Abstract

Capital adequacy is critical to the safety and soundness of banks as it serves as a buffer or cushion for absorbing losses. This study examined the determinants of capital adequacy of deposit money banks in Nigeria. The study adopted correlation research design in a sample of 9 banks for a period of five years (2014-2019). Random effect regression technique of data analysis was employed, and the study found a signicant association between capital adequacy ratio and the determinants of capital adequacy of banks in Nigeria. The study found that firm performance (ROA) of the sample deposit money banks has significant positive impact on the capital adequacy ratio (CAR). The results show that bank size (BSZE) of the sample deposit money banks has significant positive effect on the capital adequacy ratio (CAR).
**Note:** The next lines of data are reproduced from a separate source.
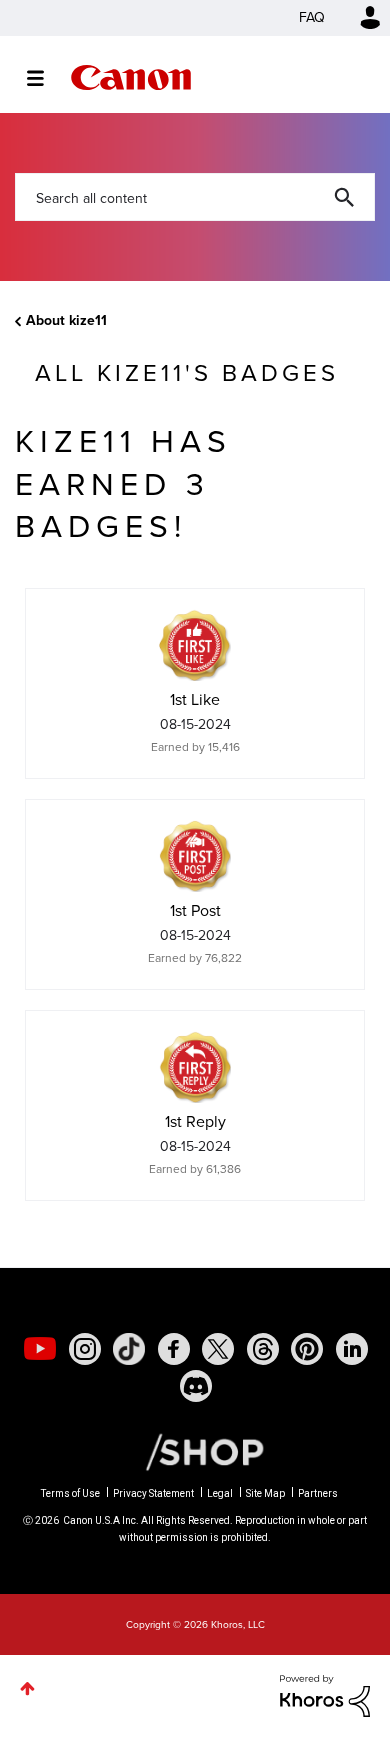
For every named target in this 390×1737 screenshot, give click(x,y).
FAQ (312, 17)
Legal (220, 1493)
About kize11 (66, 320)
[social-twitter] (218, 1349)
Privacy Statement (153, 1493)
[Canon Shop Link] (195, 1451)
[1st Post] (195, 856)
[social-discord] (196, 1386)
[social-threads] (263, 1349)
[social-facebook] (174, 1349)
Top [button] (27, 1688)
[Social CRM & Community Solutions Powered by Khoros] (325, 1694)
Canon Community (131, 77)
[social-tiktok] (129, 1349)
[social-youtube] (40, 1349)
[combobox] (195, 197)
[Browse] (45, 78)
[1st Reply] (195, 1067)
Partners (318, 1493)
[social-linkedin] (352, 1349)
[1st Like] (195, 645)
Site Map (265, 1493)
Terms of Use (70, 1493)
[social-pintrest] (307, 1349)
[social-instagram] (85, 1349)
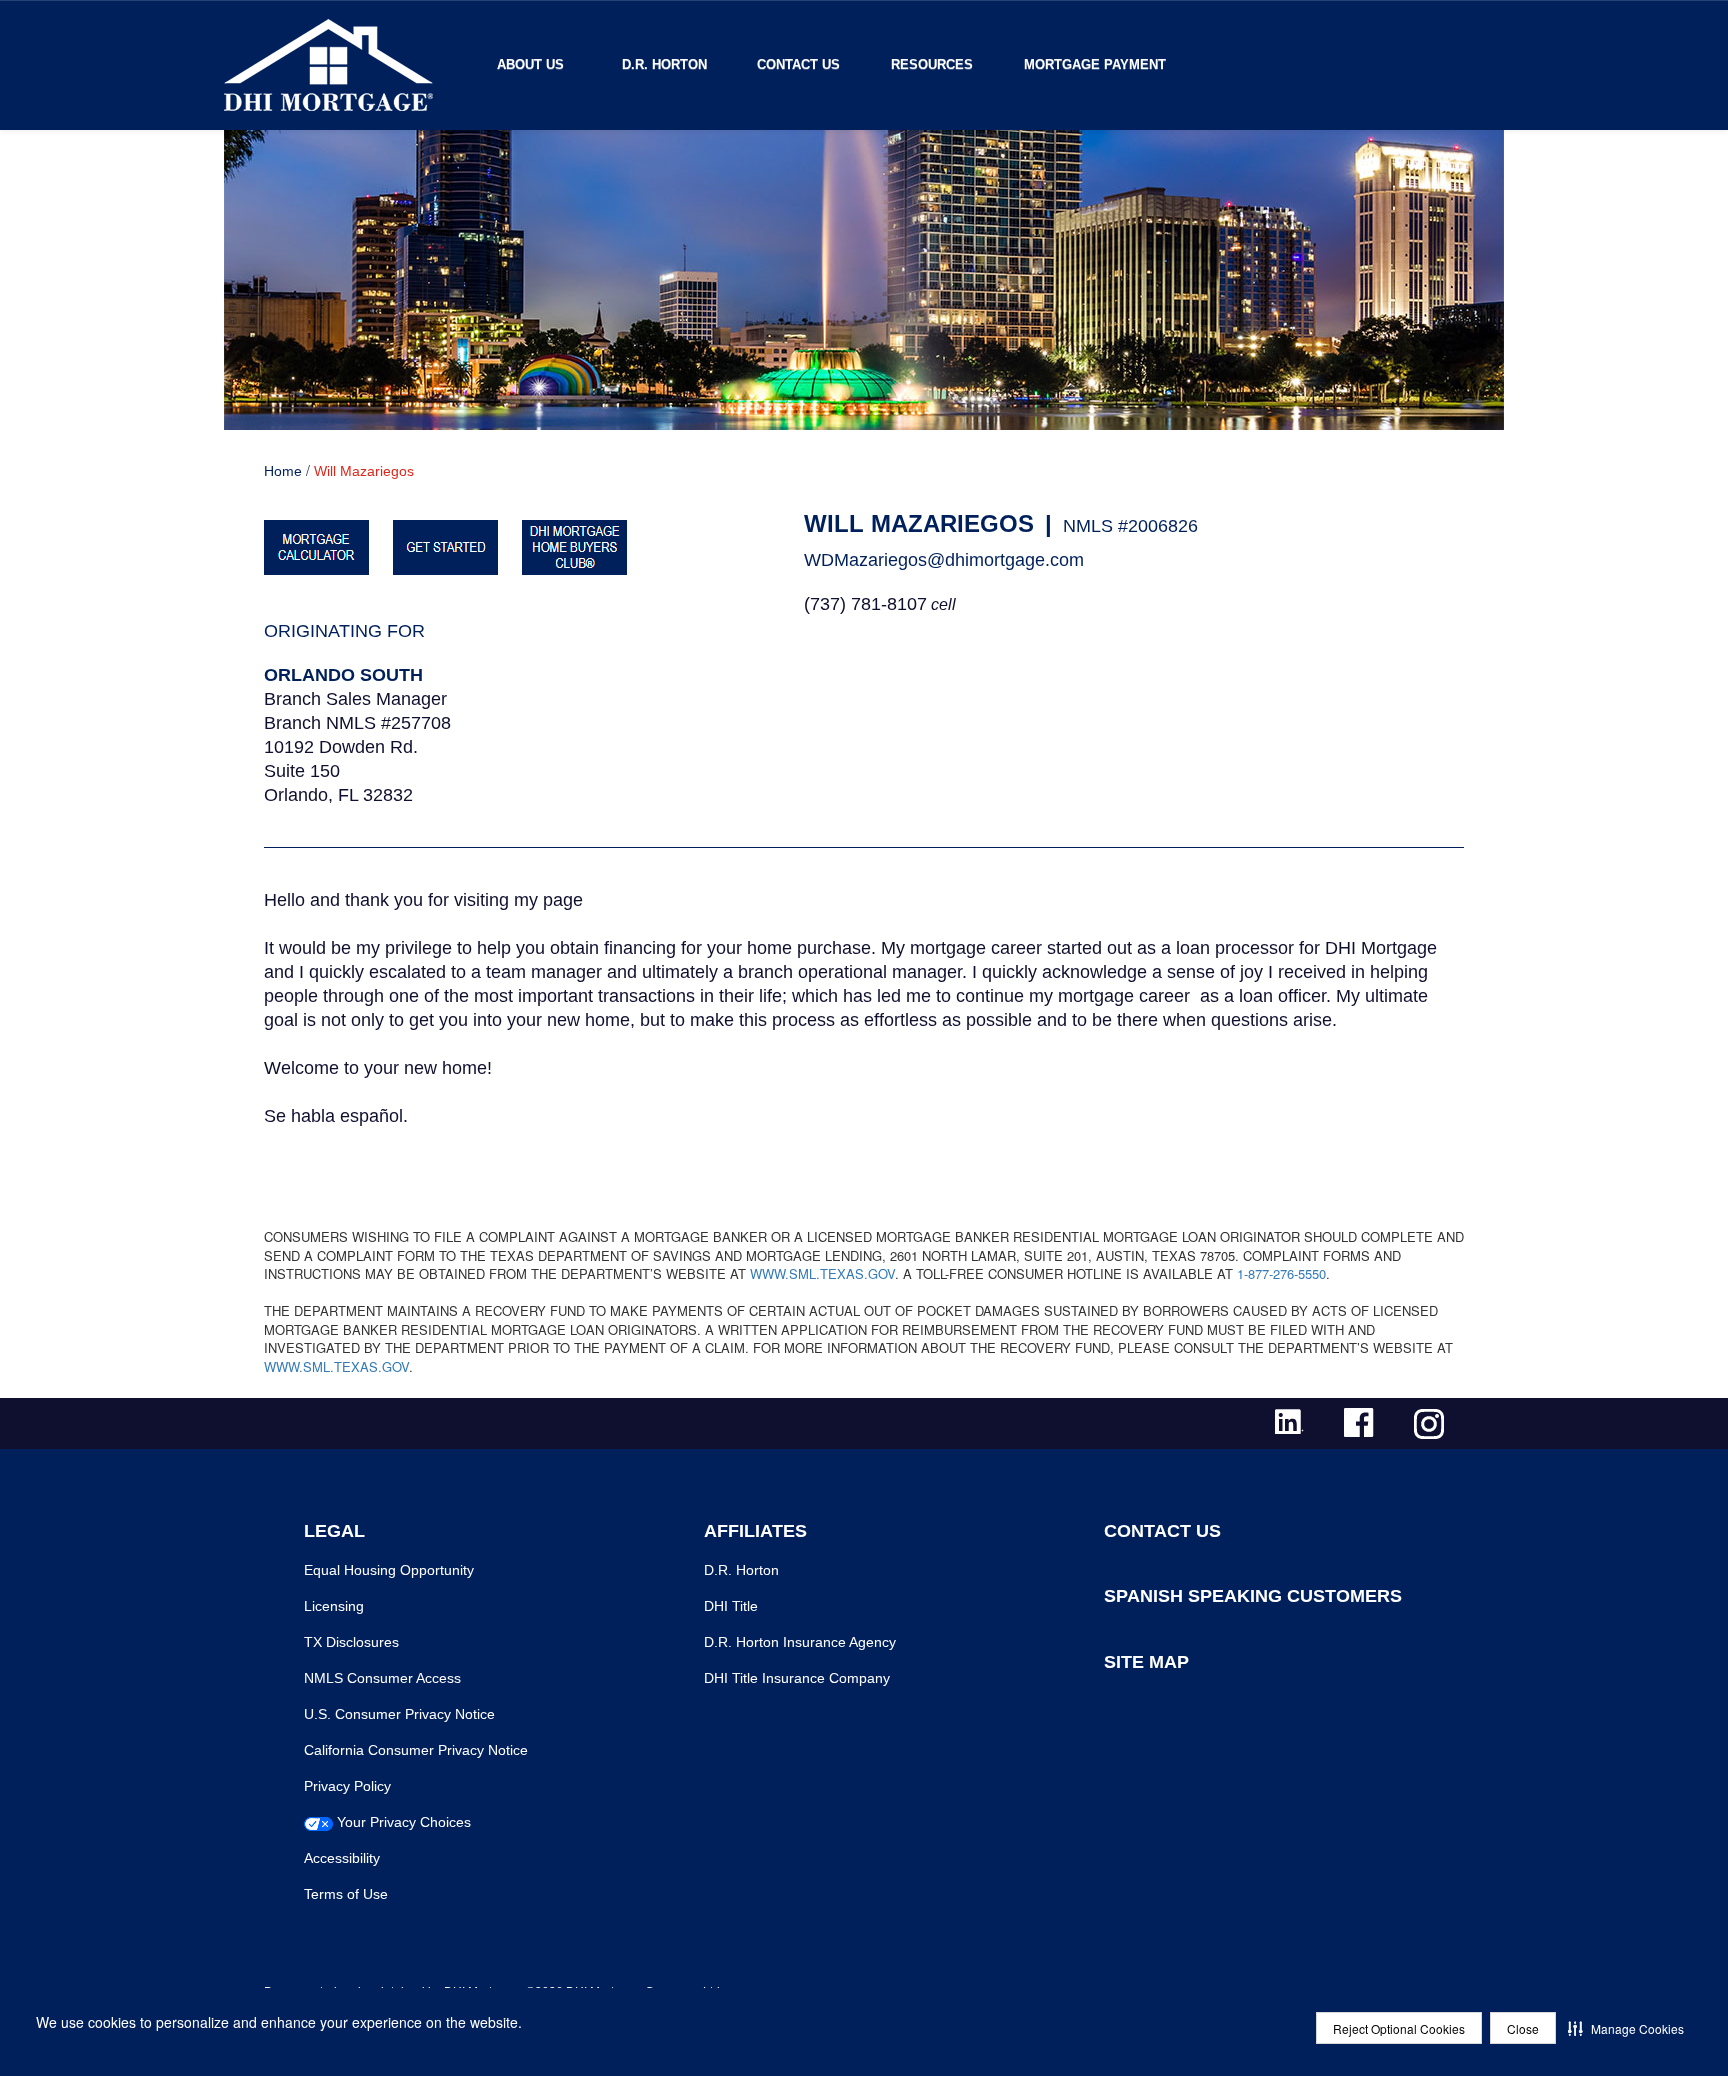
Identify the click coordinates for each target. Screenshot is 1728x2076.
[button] (1626, 2028)
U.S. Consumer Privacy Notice (399, 1714)
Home (283, 471)
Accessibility (342, 1858)
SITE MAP (1146, 1662)
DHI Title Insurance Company (797, 1678)
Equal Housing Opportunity (389, 1570)
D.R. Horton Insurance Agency (800, 1642)
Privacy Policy (347, 1786)
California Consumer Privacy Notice (416, 1750)
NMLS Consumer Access (382, 1678)
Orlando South (343, 675)
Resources (932, 64)
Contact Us (798, 64)
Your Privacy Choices (404, 1822)
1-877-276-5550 (1281, 1273)
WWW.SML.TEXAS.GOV (822, 1273)
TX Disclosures (351, 1642)
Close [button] (1523, 2028)
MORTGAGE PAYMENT (1095, 64)
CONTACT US (1162, 1531)
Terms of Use (346, 1894)
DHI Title (731, 1606)
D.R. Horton (664, 64)
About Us (530, 64)
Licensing (334, 1606)
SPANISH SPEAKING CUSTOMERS (1253, 1596)
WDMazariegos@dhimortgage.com (944, 560)
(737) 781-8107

And, also loan to deposit ratio (LDR) of the sample deposit money banks has significant positive impact on the capital adequacy ratio (CAR). The study concludes that ROA, BSZE and LDR are significant determinants of capital adequacy of banks in Nigeria during the period under review. The study recommends that regulators (CBN) should encourage banks to improve on their size, financial performance and enhanced risk assets (loans and advances). Management of deposit money banks in Nigeria should deploy more strategies that could improve the capital adequacy of their banks, so as to ensure sound banking industry in Nigeria.